Concurrent streaming to a delta table and compaction leads to exception: org.apache.spark.sql.delta.ConcurrentAppendException

delta-io / delta

An open-source storage framework that enables building a Lakehouse architecture with compute engines including Spark, PrestoDB, Flink, Trino, and Hive and APIs

https://delta.io

Apache License 2.0

7.18k stars 1.62k forks source link

Concurrent streaming to a delta table and compaction leads to exception: org.apache.spark.sql.delta.ConcurrentAppendException #761

Closed sinichkin closed 2 years ago

sinichkin commented 2 years ago

https://stackoverflow.com/questions/68758331/exception-org-apache-spark-sql-delta-concurrentappendexception-files-were-adde

zsxwing commented 2 years ago

Which Delta Lake version are you using?

scottsand-db commented 2 years ago

Could you @sinichkin please provide this feedback so we can better understand this issue?

eran-levy commented 2 years ago

@scottsand-db I see its written in the stackoverflow comments - scalaMajorVersion=2.12 scalaMinorVersion=11 SPARK_VERSION=3.1.1 DELTA_VERSION=1.0.0 KAFKA_VERSION=2.3.1

dennyglee commented 2 years ago

Thanks, @eran-levy - to help with the flow, I've responded to the original SO question and the results of the analysis can be pushed back here into GitHub. HTH!

aish-war commented 2 years ago

Hi, @scottsand-db @dennyglee was the above issue solved? I too am facing almost the same issue. I'll attach 2 screenshots that'll help u understand the issue, as u see I am running two spark session parallely, trying to update/insert in the same delta table but on different partitions, partitioned on "site", and it still throws "ConcurrentAppendException". Hope u understood what I am trying to convey. Could u kindly help me here,? I have also attached the ss of the exception too.

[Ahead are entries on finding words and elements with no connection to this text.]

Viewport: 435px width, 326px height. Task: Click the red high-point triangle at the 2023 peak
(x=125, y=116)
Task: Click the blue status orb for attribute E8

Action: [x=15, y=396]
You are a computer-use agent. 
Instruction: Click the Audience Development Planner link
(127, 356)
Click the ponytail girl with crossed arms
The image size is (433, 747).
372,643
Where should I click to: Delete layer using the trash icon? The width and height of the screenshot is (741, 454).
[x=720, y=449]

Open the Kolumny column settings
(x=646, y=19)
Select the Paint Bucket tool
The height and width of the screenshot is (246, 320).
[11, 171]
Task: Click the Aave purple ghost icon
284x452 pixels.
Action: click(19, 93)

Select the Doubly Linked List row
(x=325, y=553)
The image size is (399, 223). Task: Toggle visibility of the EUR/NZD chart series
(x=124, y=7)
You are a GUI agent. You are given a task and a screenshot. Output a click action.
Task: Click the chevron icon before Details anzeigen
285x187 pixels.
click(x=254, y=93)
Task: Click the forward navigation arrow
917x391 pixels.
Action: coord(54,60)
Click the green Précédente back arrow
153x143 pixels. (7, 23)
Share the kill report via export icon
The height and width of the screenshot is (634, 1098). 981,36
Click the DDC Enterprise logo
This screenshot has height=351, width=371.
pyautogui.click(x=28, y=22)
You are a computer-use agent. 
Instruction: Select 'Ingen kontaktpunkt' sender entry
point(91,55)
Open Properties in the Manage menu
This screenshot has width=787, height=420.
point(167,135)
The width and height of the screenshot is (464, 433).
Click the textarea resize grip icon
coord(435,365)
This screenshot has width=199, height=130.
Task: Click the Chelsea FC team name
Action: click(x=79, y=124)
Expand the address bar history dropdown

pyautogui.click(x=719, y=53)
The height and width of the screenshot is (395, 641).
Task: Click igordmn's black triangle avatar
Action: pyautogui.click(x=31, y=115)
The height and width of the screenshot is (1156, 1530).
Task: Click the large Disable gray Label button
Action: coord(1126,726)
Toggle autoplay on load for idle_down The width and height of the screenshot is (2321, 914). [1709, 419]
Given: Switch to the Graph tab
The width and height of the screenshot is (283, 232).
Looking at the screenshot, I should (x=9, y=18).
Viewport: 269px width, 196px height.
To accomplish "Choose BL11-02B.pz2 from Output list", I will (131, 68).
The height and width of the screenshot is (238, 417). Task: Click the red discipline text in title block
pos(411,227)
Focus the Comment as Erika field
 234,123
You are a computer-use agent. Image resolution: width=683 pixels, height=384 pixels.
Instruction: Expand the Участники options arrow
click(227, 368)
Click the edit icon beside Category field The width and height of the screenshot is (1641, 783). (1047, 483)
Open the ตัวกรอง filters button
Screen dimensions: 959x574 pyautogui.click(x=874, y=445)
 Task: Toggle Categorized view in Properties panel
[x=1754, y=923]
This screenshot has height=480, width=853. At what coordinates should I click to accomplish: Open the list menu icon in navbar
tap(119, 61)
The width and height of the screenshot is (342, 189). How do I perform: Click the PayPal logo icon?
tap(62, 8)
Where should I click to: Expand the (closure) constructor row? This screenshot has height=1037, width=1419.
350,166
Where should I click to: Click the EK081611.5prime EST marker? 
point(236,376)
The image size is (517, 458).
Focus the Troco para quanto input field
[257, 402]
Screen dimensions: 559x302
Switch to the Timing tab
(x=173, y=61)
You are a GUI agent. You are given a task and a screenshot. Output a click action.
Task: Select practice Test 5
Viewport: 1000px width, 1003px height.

delta==0.4.2 delta-spark==1.0.0 deltalake==0.5.6 pyspark==3.1.1

Screenshot from 2022-04-07 13-09-34

scottsand-db commented 2 years ago

Hi @aish-war thanks for your question, we will take a look at your error msg.

tdas commented 2 years ago

this is a complex issue! the exception that you posted... which merge query hit that issue .. the merge query on site "UNIV" or site "BAPT"?

tdas commented 2 years ago

also.. it might be helpful for us to repro the issue our side for deeper debugging. if you can repro this issue locally... could have package this into a self-runnable code + instructions that we can execute?

aish-war commented 2 years ago

@tdas @scottsand-db hi guys, took some time to create a demo delta table, as we could not share the original delta table due to security reasons. I've attached a dox, Guide.odt, which contains the info on the issue we are facing. i've also attached the zipped version of delta table, along with the 2 .ipynb files. Hope this is enough.

essential.zip

AthulJustin commented 2 years ago

@tdas @scottsand-db Hi guys any updates on the query raised?/

scottsand-db commented 2 years ago

Hey @AthulJustin. Still looking. Sorry we've been busy working on the release of Delta Lake 1.2. Should have an answer for you in the next few days.

scottsand-db commented 2 years ago

Hi @AthulJustin. This will take some time to debug. So far I've reproduced on Delta Lake 1.0 and 1.1.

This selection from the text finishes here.